History
- Name: Melrose
- Owner: Southern Pacific-Golden Gate Ferries Ltd
- Operator: Southern Pacific-Golden Gate Ferries Ltd
- Port of registry: San Francisco, USA
- Builder: Southern Pacific Transportation Company Oakland shipyard
- Completed: 1909
- In service: 1909
- Out of service: 1931
- Identification: Official Number: 205918

General characteristics
- Class & type: auto/passenger ferry
- Tonnage: 2662
- Displacement: 1677
- Length: 273 ft (83 m)
- Beam: 43 ft (13 m)
- Depth: 17.9 ft (5 m)
- Installed power: Total 1,340 hp from 4 Scotch marine boilers
- Propulsion: side wheels powered by two inclined compound steam engines
- Crew: 1909:8; 1915:16;

= Melrose (ferry) =

Melrose was the first San Francisco Bay ferry designed to carry automobiles.
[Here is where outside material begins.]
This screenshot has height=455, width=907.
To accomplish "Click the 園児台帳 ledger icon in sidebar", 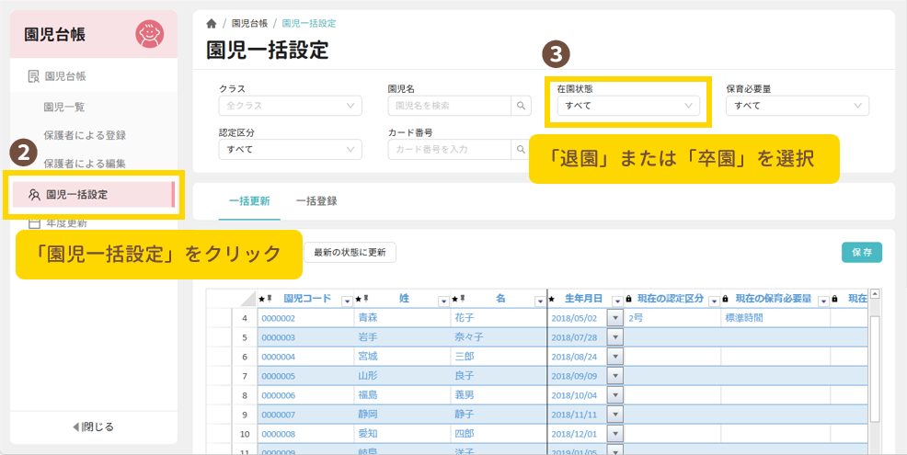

Southern Pacific Transportation Company and predecessor railroads had been operating ferries between San Francisco and Oakland, California since 1862. Some ferries were equipped to carry team-drawn wagons, but the increasing number of automobiles requiring transport encouraged building of a ferry with an unobstructed lower deck for automobiles and 400 seats on an upper deck for passengers. Melrose was launched without engines on 11 April 1906. Installation of engines being built at San Francisco's Union Iron Works was delayed by the 1906 San Francisco earthquake a week after launching. The ferry was not completed until 1909. The side wheels were powered by two inclined tandem engines to avoid main deck obstruction by a traditional walking beam engine.
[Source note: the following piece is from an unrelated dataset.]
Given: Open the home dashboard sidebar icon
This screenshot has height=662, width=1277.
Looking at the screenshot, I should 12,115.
The successful design of Melrose encouraged completion of sister ship Thoroughfare in 1912. Thoroughfare cost $170,000 with capacity for 97 automobiles and 45 team-drawn wagons. These two ferries offered departures at 30-minute intervals through the daylight and evening hours. Automobiles were carried on the "creek route" until new loading facilities were completed on the Oakland pier in 1921. Thoroughfare steamed into the ferry slip at full speed when her engine-order telegraph malfunctioned on 14 August 1913. The ferry was less damaged than the slipway and resumed service shortly after the engine-order telegraph was repaired.
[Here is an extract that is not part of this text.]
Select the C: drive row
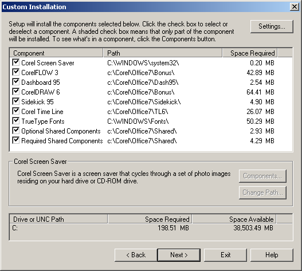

Melrose collided with the Southern Pacific ferry Bay City in a patch of dense fog on 26 January 1913. Both ferries continued in service after repairs. Two Melrose deckhands were killed while attempting to rescue a man overboard on 9 July 1917 when the lifeboat they had launched to recover the passenger was drawn into the maneuvering ferry's paddle wheel. Melrose narrowly avoided collision with the freighter K.J.Luckenback in fog on 4 February 1922. Melrose ran aground while maneuvering to avoid collision, and required the assistance of tugs to be refloated. In July 1926, Melrose suffered a mid-bay mechanical breakdown requiring assistance of tugs. The rescue tug accidentally rammed Melrose while passing a tow line. Melrose started flooding and was grounded on a mud bar to prevent sinking until repairs could be made.

Melrose was retired in 1931 and Thoroughfare was sold in 1935 to become a fish reduction plant in Benicia, California. Completion of the San Francisco–Oakland Bay Bridge in 1936 ended the need for automobile ferries between Oakland and San Francisco.